Day 162...
What to say about day 162? On February 23rd we were sitting in a hospital room at Regions hospital in St Paul. Shannon and I sat there knowing in our hearts what the doctors were going to tell us but to actually hear that the words “locally advanced tumor” is not something you can every fully prepare yourself for. So here I sit alone at The Mayo Clinic in a similar looking hospital room waiting for news of another kind reflecting on the past 161 ½ days. This day seemed impossible to get to and now that day seems so far away. And in a way it is. Shannon and I have traveled a lifetime together in the past 5 months. Lots and lots of dark hard times, pain, grief, sadness, loss, anger, joy, gratefulness. Hopeful and hopeless all in the same breath.
The trials and tribulations that I have had to watch Shannon endure would be enough to crush anyone’s hope and yet when I looked into her eyes I saw a glimmer of hopeful and then when she could see I was cracking she would put her hand on my cheek like only she can do and say “don’t worry, I’ll be ok”. It was this hopefulness in her eyes, her heart and her will to fight that allowed me to do the best I could for her. Keeping her on track with her medications, appointments, consults, asking a million and one questions, taking notes, advocating and ultimately getting her to Mayo.
I was asked by someone after we got the good news about her response to the chemo and chemo-radiation what was the thing that I thought made the difference? There isn’t any one thing that I can put my finger on. There were so many things that needed to go right to get to day 162. Catching the cancer, right hospital, right oncologist, getting the apartment, changing the treatment plan, Shannon’s response to treatment, not having to stop treatment due even though she had so many health hurdles and side effects & most important Shannon didn’t give up when the days were the darkest.
Since I started this journey I knew that this was all a game of percentages. If I could do enough things to stack enough percentage points in Shannon’s favor instead of the cancers she would have a chance to beat it. 1% here, 5% there, ½ a percent on something else and then 10% was taken away with a complication and I would need to start over. I just hope that all of little things add up to enough when the finally tally is counted.

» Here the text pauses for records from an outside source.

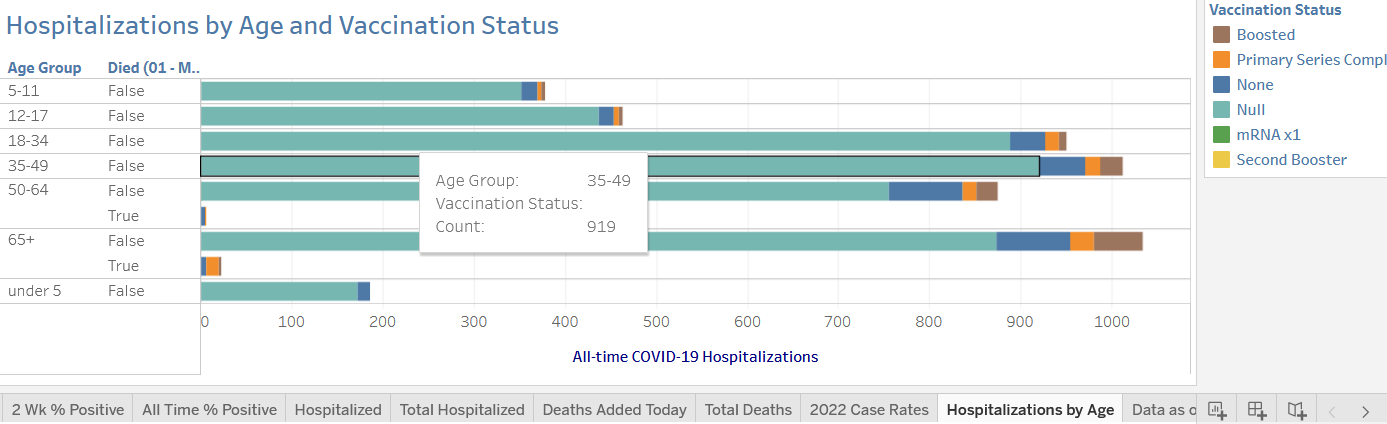Click the teal bar for under 5

tap(279, 291)
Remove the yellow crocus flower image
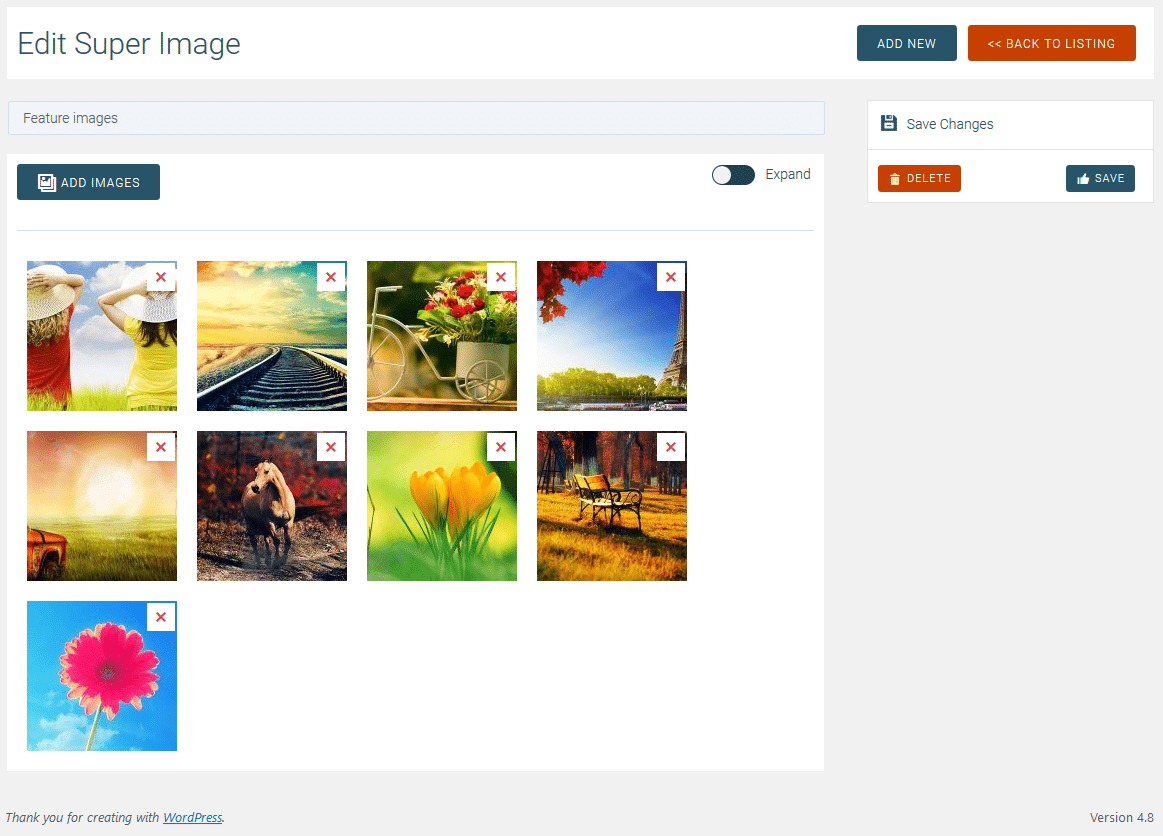 click(x=501, y=447)
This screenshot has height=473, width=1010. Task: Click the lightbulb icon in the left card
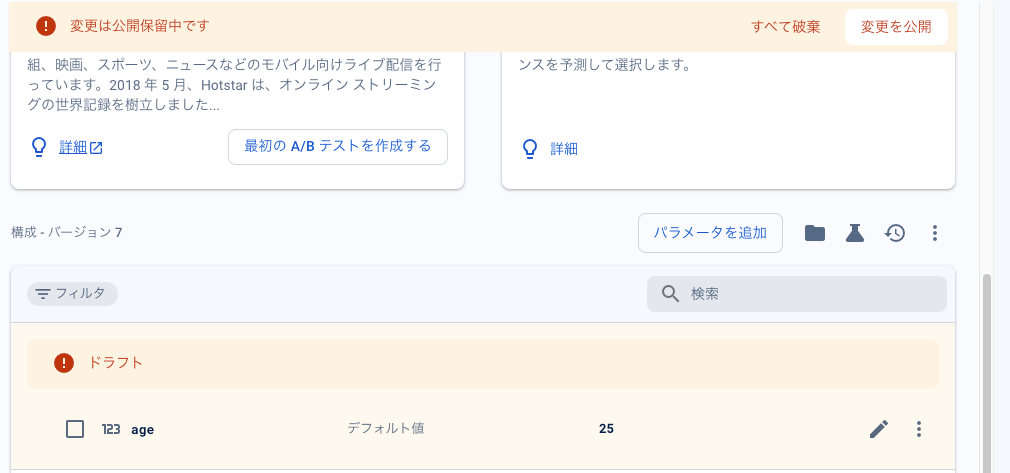(x=39, y=147)
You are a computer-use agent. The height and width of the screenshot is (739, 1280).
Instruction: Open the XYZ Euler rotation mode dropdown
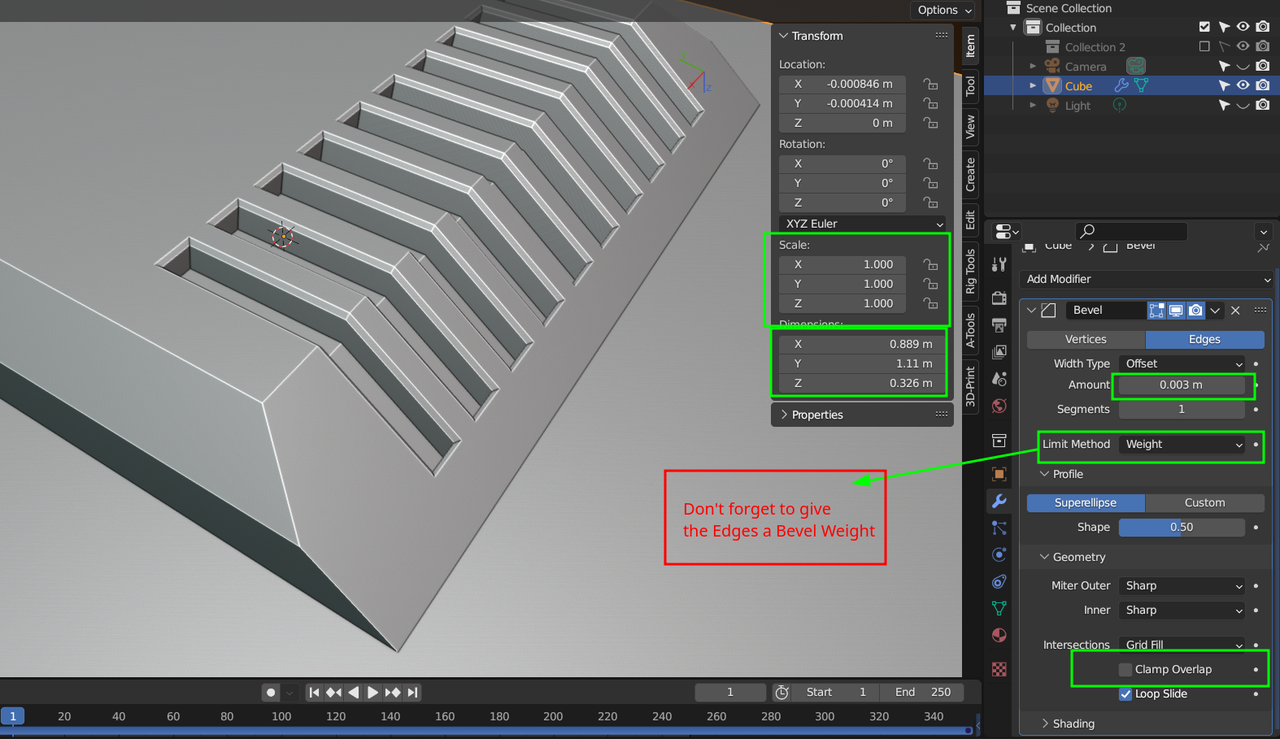[x=862, y=224]
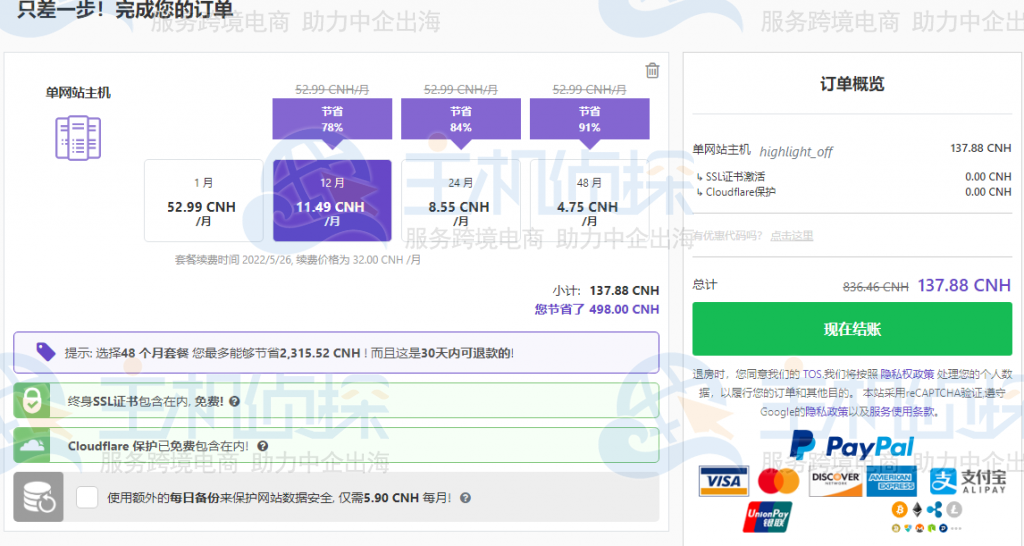Choose the 48 month plan at 4.75 CNH
1024x546 pixels.
(x=588, y=201)
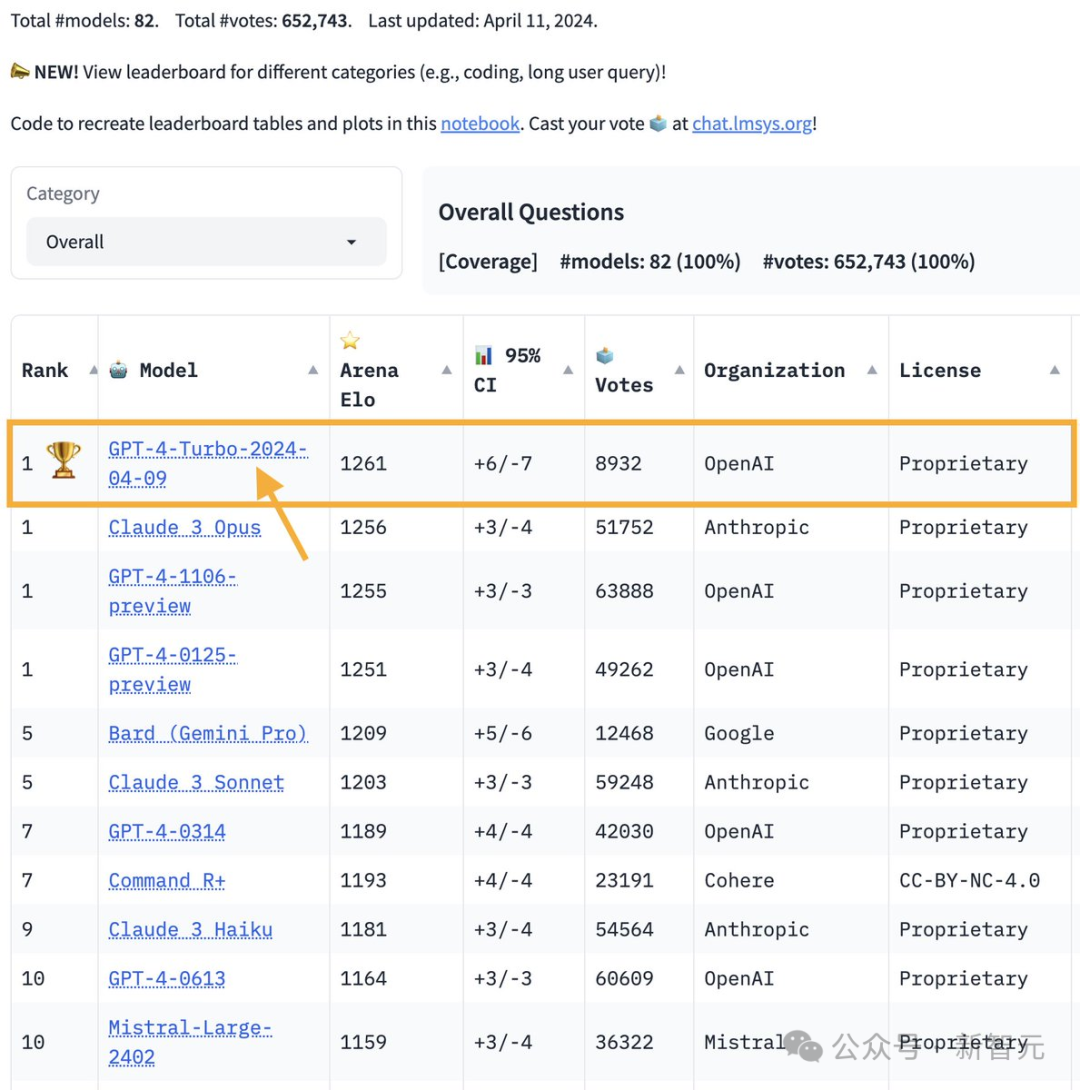1080x1090 pixels.
Task: Sort by Organization column arrow
Action: click(x=872, y=371)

The hardest part about today is that if the chemo doesn’t go well or you have to many side affects you can stop, same with radiation. With the surgery Shannon is having you really only get one shot at getting it right the first time. Also one of the biggest emotional issues is that there will be scars. Not just emotional ones but ones you can see that will be a daily reminder. Hair grows back, you feel better from chemo but today is a life changing day in another way entirely. All our eggs in one basket, we made a leap of faith that this was the right place for Shannon to have her surgery. I know that she is in the best hands in the country. It doesn’t get better than Mayo but that still doesn’t take away all the fear and worry.

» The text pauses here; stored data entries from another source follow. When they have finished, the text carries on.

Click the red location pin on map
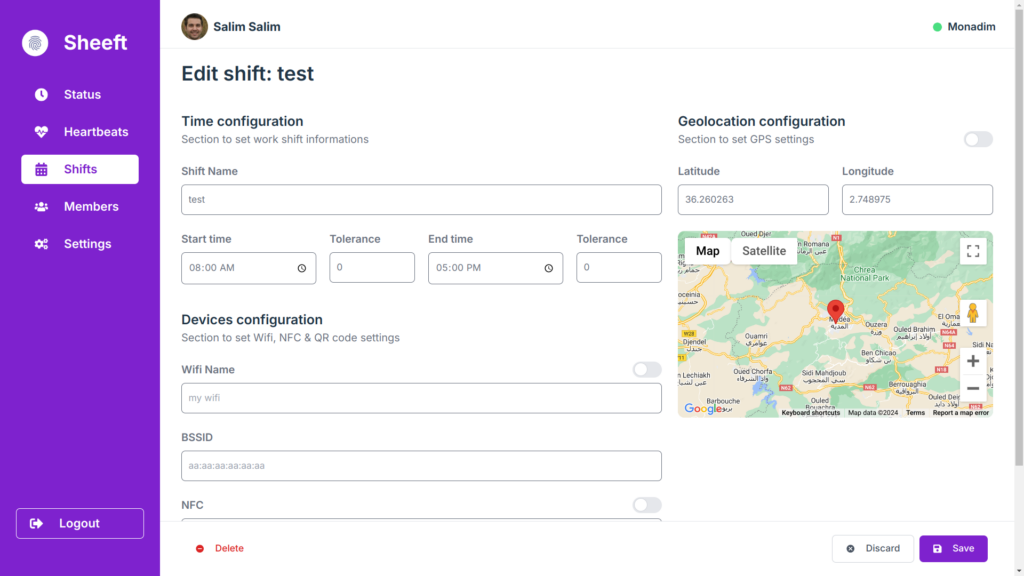The height and width of the screenshot is (576, 1024). click(836, 310)
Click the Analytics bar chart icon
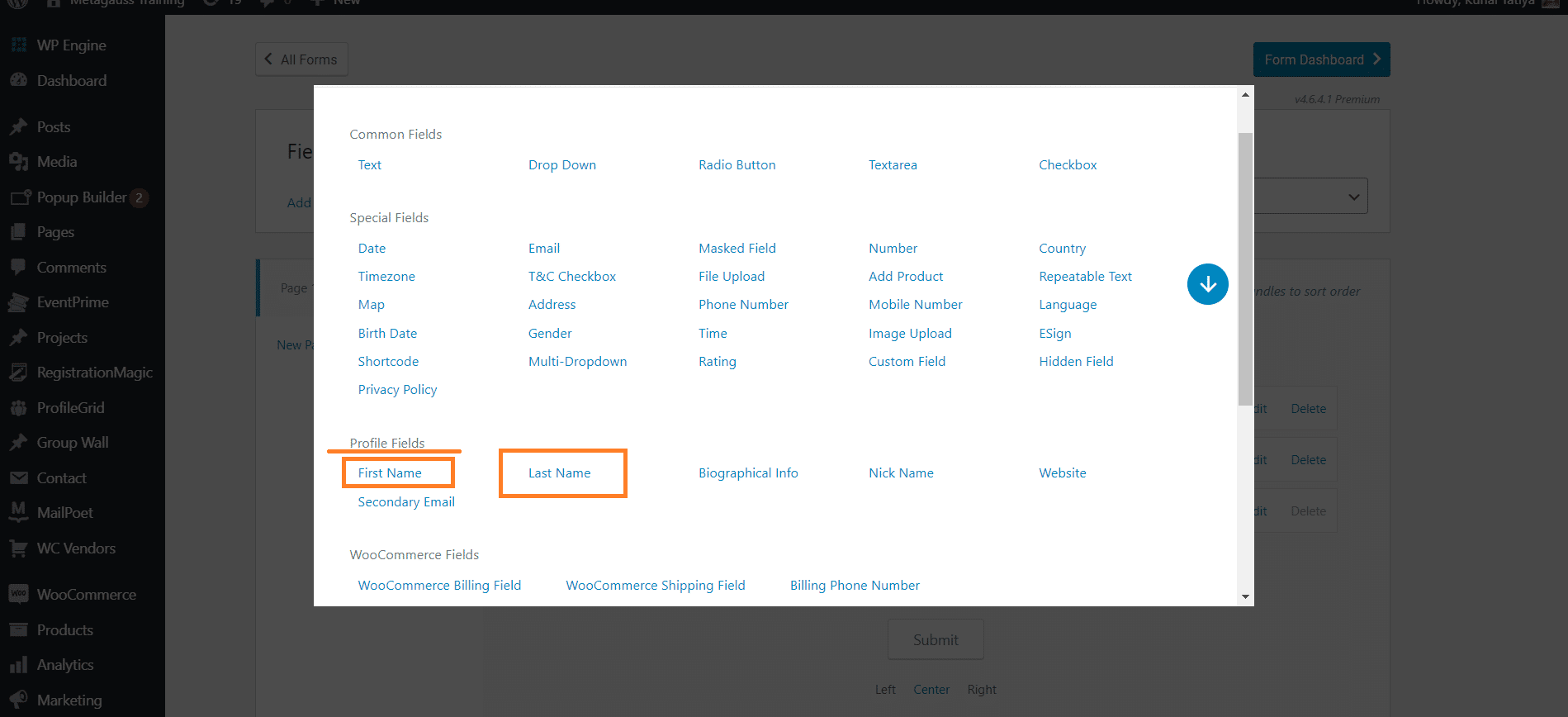Image resolution: width=1568 pixels, height=717 pixels. 18,665
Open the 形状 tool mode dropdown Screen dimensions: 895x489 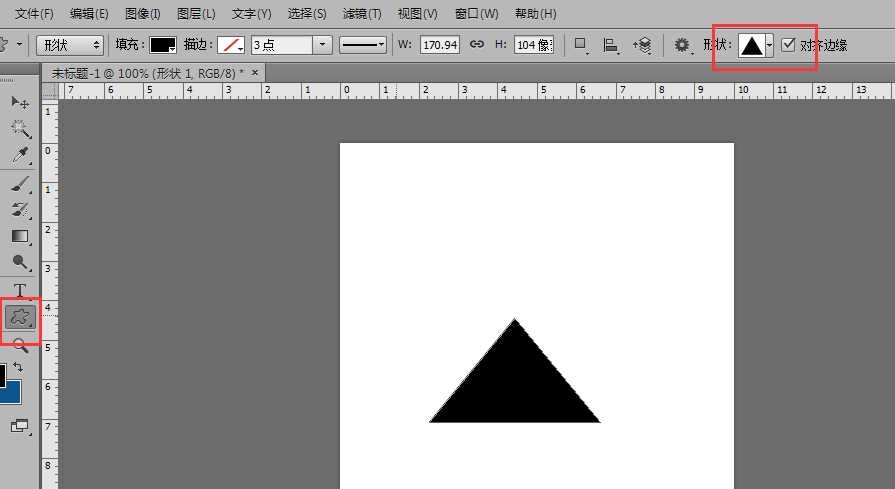pos(69,45)
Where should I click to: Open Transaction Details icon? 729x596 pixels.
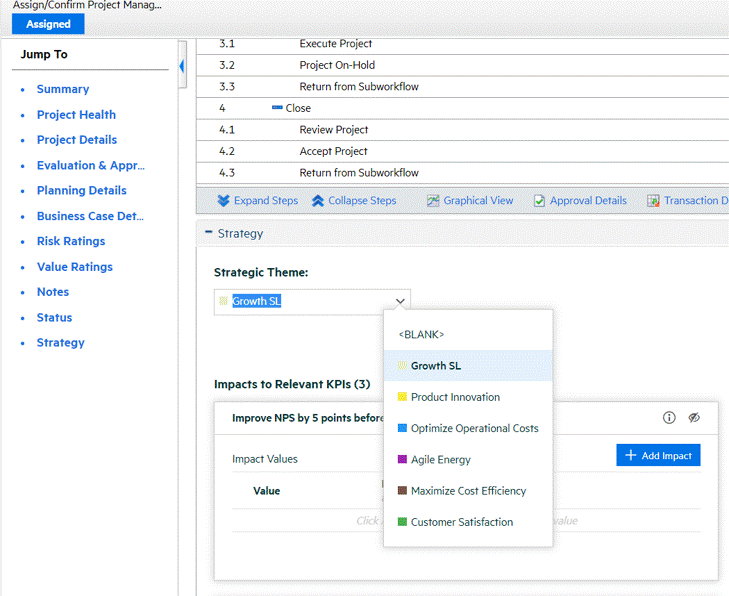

That is what made this morning so emotional for me was knowing that I did everything that I could do for her to beat this and now it is up to the Doctors and Nurses, The Mayo Clinic, Shannon and God.
I’ll put a post once Shannon is out of surgery and I have spoken with the doctor.
13,910,400 seconds
231,840 minutes
3864 hours
161 days
23 weeks
43.99% of 2016

Comments (11)
Just know that you have so many people, myself included, who are here for you and Shannon both. You guys are the best!
You are an exemplary health advocate, Bill, and a steadfast rock for Shannon! Sending you strength on this day of waiting. Come on, Shannonie! We are rooting for you with all we've got. <3 <3 Jana
SO many prayers for you and Shannon.. You have endured this together and given each other strength that I am not sure many of us could. You posting about this journey has shown us all what real love is for another, and a testament in your faith in God. Through God, all things are possible. Praying this surgery today goes as well as expected, and that soon you will both be dancing through life with all this in your past! Dianne Jensen
You and Shannon are warriors. There are so many of us who love you and pray for the best outcome imaginable. Hope to see you both swinging out together at Lee's ASAP.
Many, many thoughts and prayers with you both , Bill & Shannon - Jimmy, Shauna, and Lou Hajek.
I am praying for all of you! If anyone can do this it is Shannon!
Hanging in there with you guys. Hoping and praying for the best possible outcome today.
I love you guys.
This post brought tears to my eyes. You are so lucky to have each other as pillars of emotional support. Sending love and good energy to both of you!
Speechless, grateful for both of you. What more can we do for you two? #BF #GSH
Bill, I can not imagine going through what you and Shannon have gone through. I admire your strength love and devotion to each other and to kicking cancers ass! I have been praying for you guys and thinking of you daily and will continue to!